Let's say X coin is worth 1 ETH now. As we are using a decenteralized market
this price is stored in the blockchain.

Now, an hour later someone wants to buy X coin at 1.2 ETH. This information
needs to be updated in the blockchain. But then the update has to go through
confirmation etc. So till the time price is fixed, this intent is stored in
the blockchain mempool.

There are two issues here. The price intent is public now. And a miner can
selectively delay including this price change in a block.

So, if someone is able to read the intent he/she can race with the fund owner
and buy the coin at 1 ETH. Once the price change happens they can now sell the
coins back to the contract at 1.2 ETH.

------
aaron-lebo
I half expect to wake up some morning and find out that someone has figured
out the killer app (mass market) for Eth or the blockchain in general, but
stuff like this also makes me wonder if it can go on indefinitely, without
producing any real value other than investing in itself with money hungry
crowds and hopefuls (especially those invested) propping it up.

It's been years since Eth launched and this and Cryptokitties are about it.

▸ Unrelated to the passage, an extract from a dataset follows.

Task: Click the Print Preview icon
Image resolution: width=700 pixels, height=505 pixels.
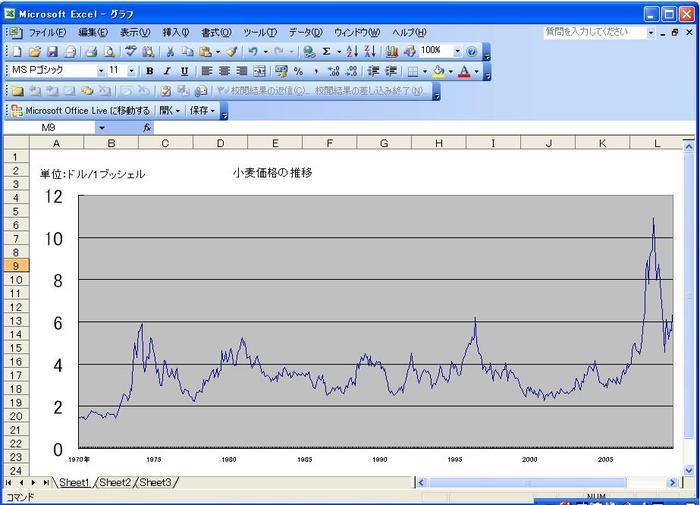Action: click(109, 51)
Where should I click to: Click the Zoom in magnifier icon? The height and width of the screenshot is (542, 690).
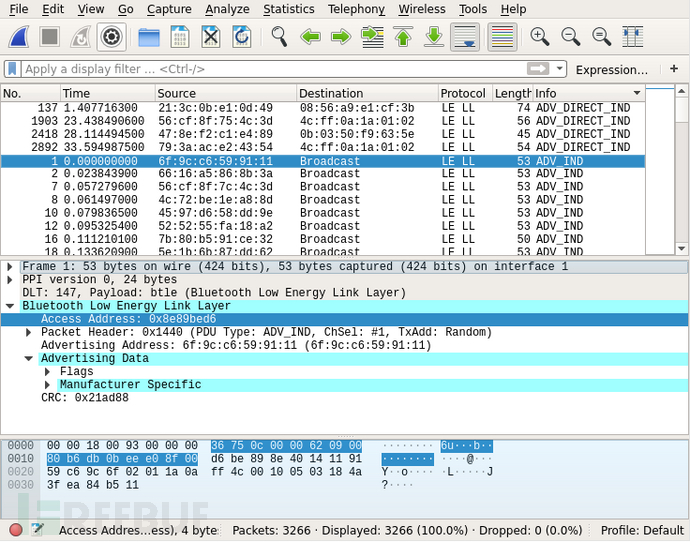pos(540,37)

 _Currently investing in a range of different cryptocurrencies requires a lot
of technical knowledge. This has spawned the need for easy way to invest while
reducing entry barriers._

Ex. Is a lack of funding something that's really limiting what's possible
there? You'd figure with the millions thrown at projects that don't have
anything to show (Eth at the beginning, even), that if there was really some
problem searching for a solution, someone would have hit it. I suppose that
could seem luddite-ish.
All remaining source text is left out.